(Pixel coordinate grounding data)
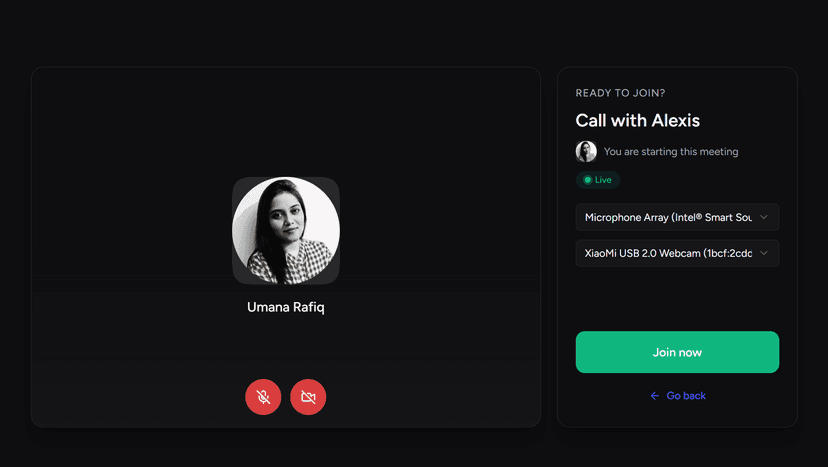The image size is (828, 467).
Task: Click the Umana Rafiq name label
Action: pyautogui.click(x=286, y=307)
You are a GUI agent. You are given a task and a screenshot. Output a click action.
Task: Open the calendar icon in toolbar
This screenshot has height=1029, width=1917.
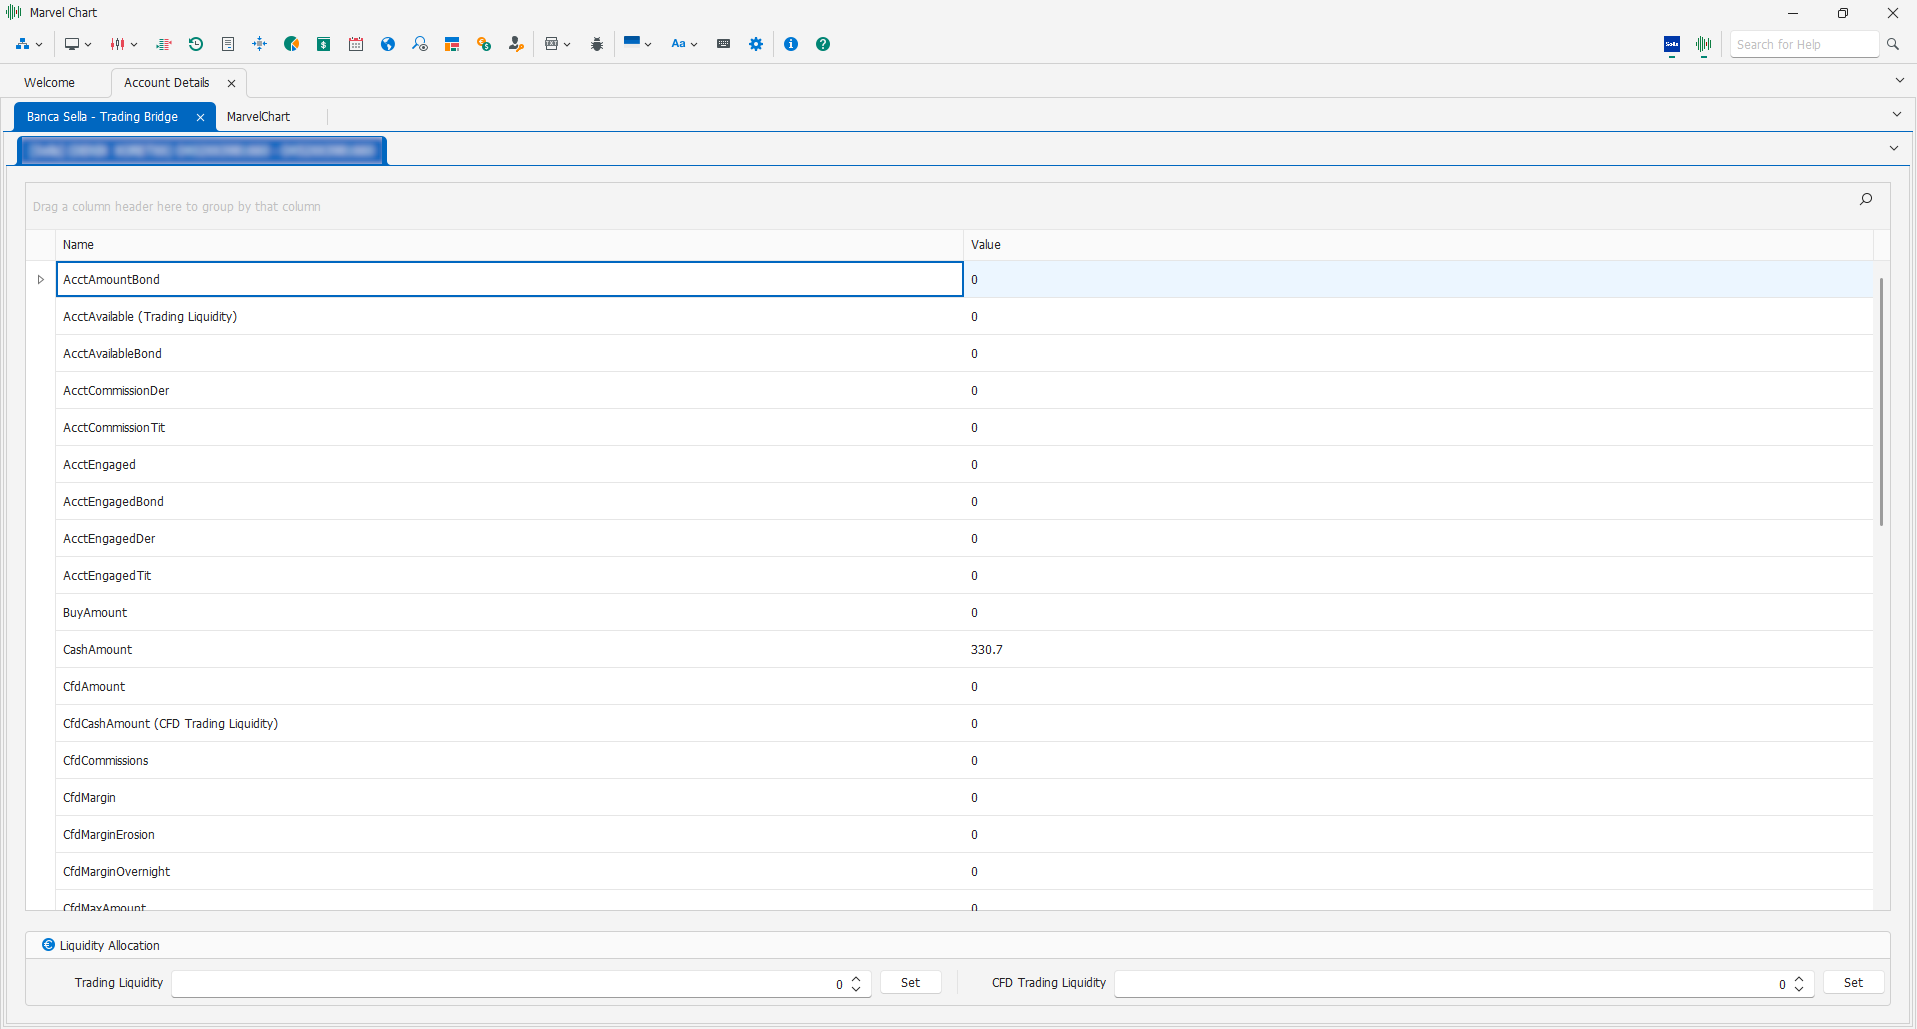point(356,44)
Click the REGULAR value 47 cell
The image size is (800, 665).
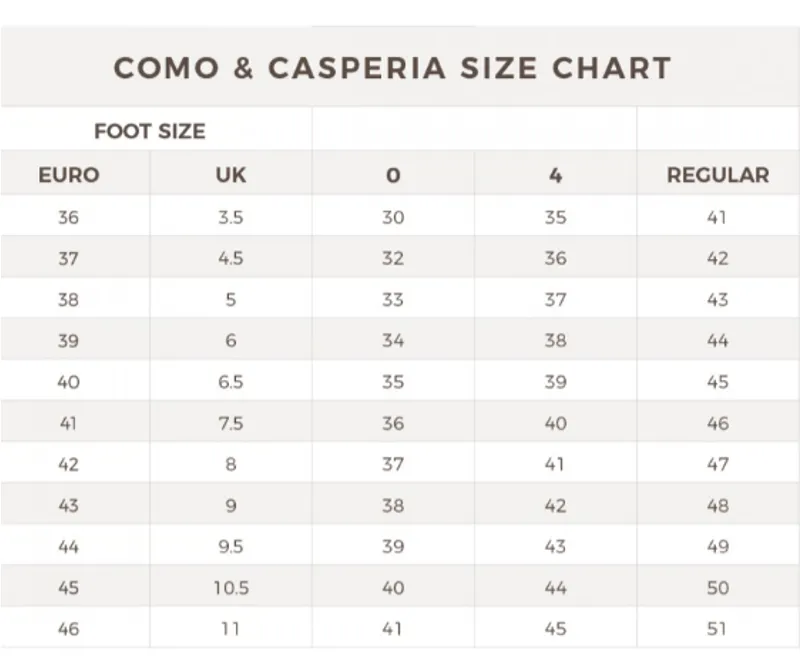click(717, 464)
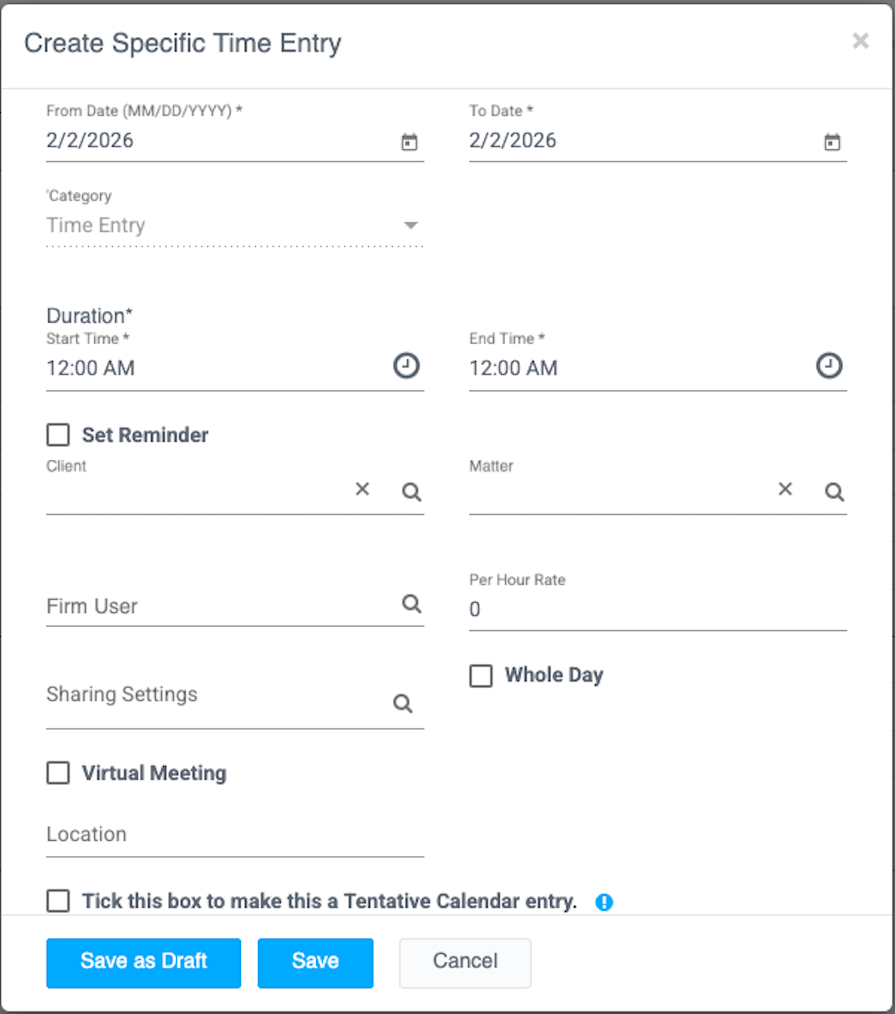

- Work order
From the line containing "You are a GUI" down to the end of the data above, reproduce each line exactly; no pictures.

- Answer to this problem
You are a GUI agent. You are given a task and a screenshot. Output a click action.
Task: Open the calendar icon in toolbar
This screenshot has height=1029, width=1917.
point(356,44)
Click the REGULAR value 47 cell
The image size is (800, 665).
click(717, 464)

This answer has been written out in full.